Le Bandit du Nord cover
Le Bandit du Nord cover

A short biography of French anarchist orator Anthelme Girier, who was imprisoned and involved in the revolt at the Iles du Salut penal colony.

Submitted by Steven. on November 15, 2006

Anthelme Girier
aka Jean Baptiste Lorion, born 1869 - France, died 16 November 1898 - French Guyana

“Renewers! Light the conflagration of the bourgeois world. That all the tyrannies, all the iniquities, all the authorities are consumed in this immense brazier and that the peoples come singing around this splendid fire of joy, which must light the universal banquet where there will be places set for everyone.”
- Girier in Le Bandit du Nord, No. 1

Anthelme Girier was born into a working class family in a impoverished situation. As a child he was very unhappy and decided at thirteen to leave home. This turned out bad. He encountered a policeman who offered him hospitality and then sexually propositioned him.

As a vagrant, he was arrested and imprisoned. He came out of prison a rebel having entered it in distress. At the age of fourteen (1883) he became one of the most listened to orators and the most violent in the Lyons region. There was a police observer at a meeting at all meetings. One evening he clashed with one of these. He was arrested, sentenced, put in a house of correction till the middle of 1886 and came out at eighteen.

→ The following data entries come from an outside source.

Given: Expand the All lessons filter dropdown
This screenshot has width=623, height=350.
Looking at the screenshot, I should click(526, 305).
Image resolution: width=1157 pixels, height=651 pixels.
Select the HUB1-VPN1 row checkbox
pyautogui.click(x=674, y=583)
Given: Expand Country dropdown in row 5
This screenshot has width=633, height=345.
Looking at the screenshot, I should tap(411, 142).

He got a job in Lyons. He was pointed out to his employer by the police as an anarchist and was sacked. This increased his ardour. He moved up to Paris and served one year in prison for a subversive speech. He went to Northern France after his sentence. Here he fell out with the authorities at Roubaix, editing Le Bandit du Nord –organe anarchiste, of which only 2 issues appeared. He went to Le Havre, and there was sentenced to contempt and served another year in prison.

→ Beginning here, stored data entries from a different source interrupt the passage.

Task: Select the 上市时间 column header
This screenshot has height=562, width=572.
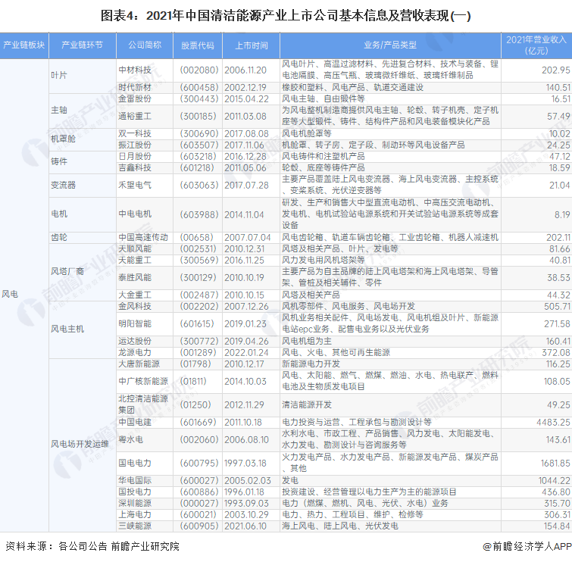Action: (252, 45)
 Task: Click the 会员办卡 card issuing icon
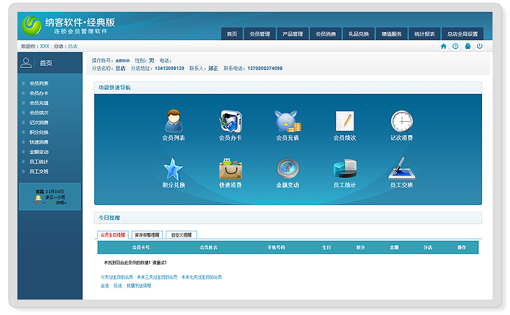coord(231,122)
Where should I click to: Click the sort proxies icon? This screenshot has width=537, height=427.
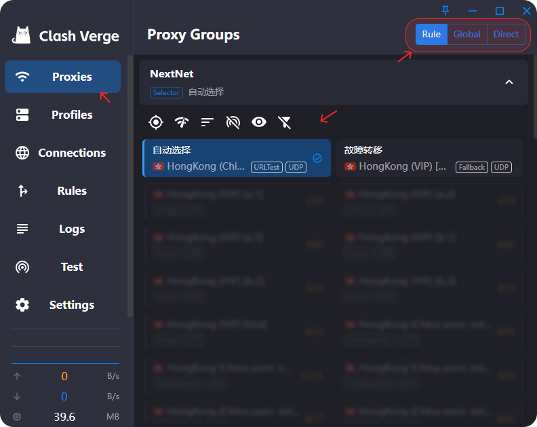[207, 122]
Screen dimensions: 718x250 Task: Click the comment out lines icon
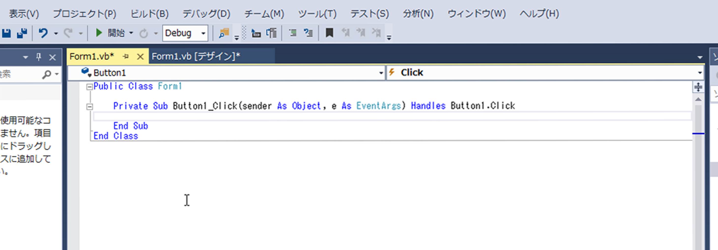(292, 33)
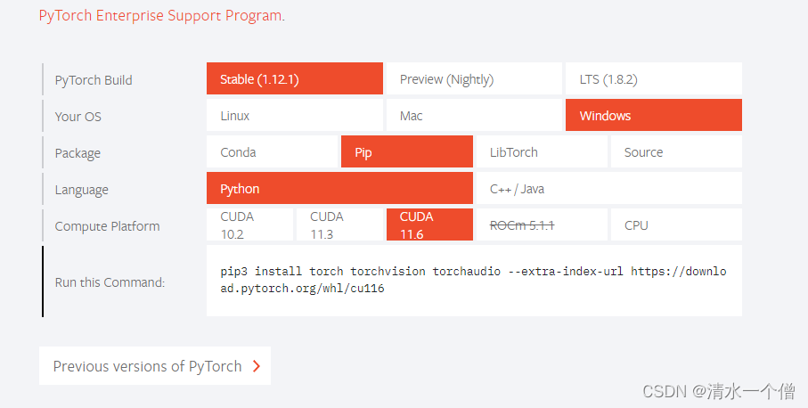Select the Stable (1.12.1) build option

[295, 78]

His new existence distanced him from meetings which were his reason for being. In his retreat, he got hold of a Guesdist (state socialist) sheet with an article from the socialist deputy Delory which denounced him as a police agent. He returned to Roubaix where he organised a meeting to refute this. The police knew about this and arrested him. To be arrested without resistance would furnish Guesdists with further proof of his being a police agent. Girier, known as Jean Baptiste Lorion when he wrote propaganda, fired a revolver and wounded a policeman. He fled to the border and was caught 500 metres from it. The Guesdists continued their slanders. He conducted a spirited defence at his trial. He received ten years hard labour. He was sent to the prison islands off the coast of Cayenne, South America, the Iles du Salut, at the age of 22.

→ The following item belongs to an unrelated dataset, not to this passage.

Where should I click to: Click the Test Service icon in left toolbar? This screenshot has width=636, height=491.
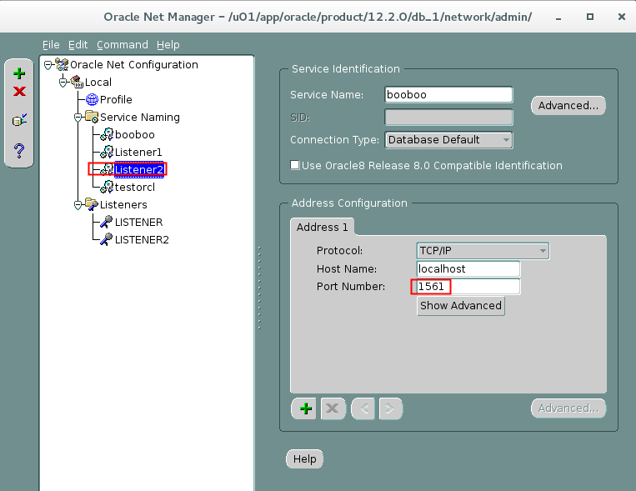click(19, 121)
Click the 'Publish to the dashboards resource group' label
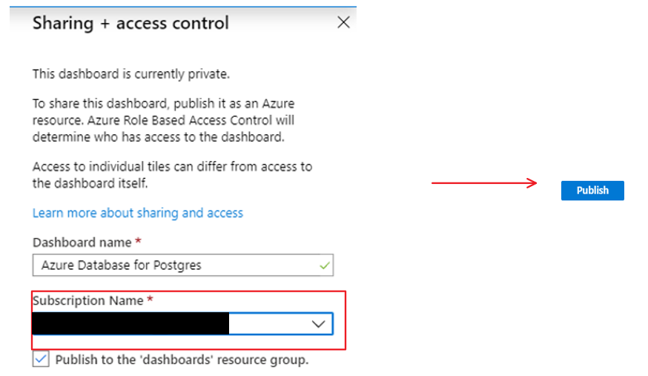This screenshot has width=648, height=376. click(182, 360)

Here Girier was caught up in the Cayenne prisoners’ revolt of 1893. After the murder of other anarchists, Girier and another comrade, Mamaire, were among those sent to a special maritime tribunal. They suffered seven months solitary in unimaginable conditions before being transported to Cayenne. There they were hospitalised despite orders of the administration They were defended by lawyers of Cayenne, disgusted to see executioners made judges of their own victims. Six of the accused were acquitted. But they were sent again to the special maritime tribunal. One died of mistreatment, two others, Mamaire and Girier (who had attempted to avoid being implicated because he saw the nature of the provocation) condemned to death.

Mamaire soon died because of mental and physical tortures. Girier suffered eight long months in solitary after his sentence was commuted to five years in cell. Eight months of torture in a narrow cell without air or light, manacled hand and foot. No cruelty was spared him. He was interned as mad, but a doctor declared him sane. He was returned to solitary, in a lamentable state. He went back between the 2 cells of prison and hospital. He died before he had completed his sentence on 16th November 1898.

“Goodbye for the last time, no one is as unfortunate as I am, it’s odious…get me out of this jail where my agony will be atrocious and my death horrible. Don’t forget me.”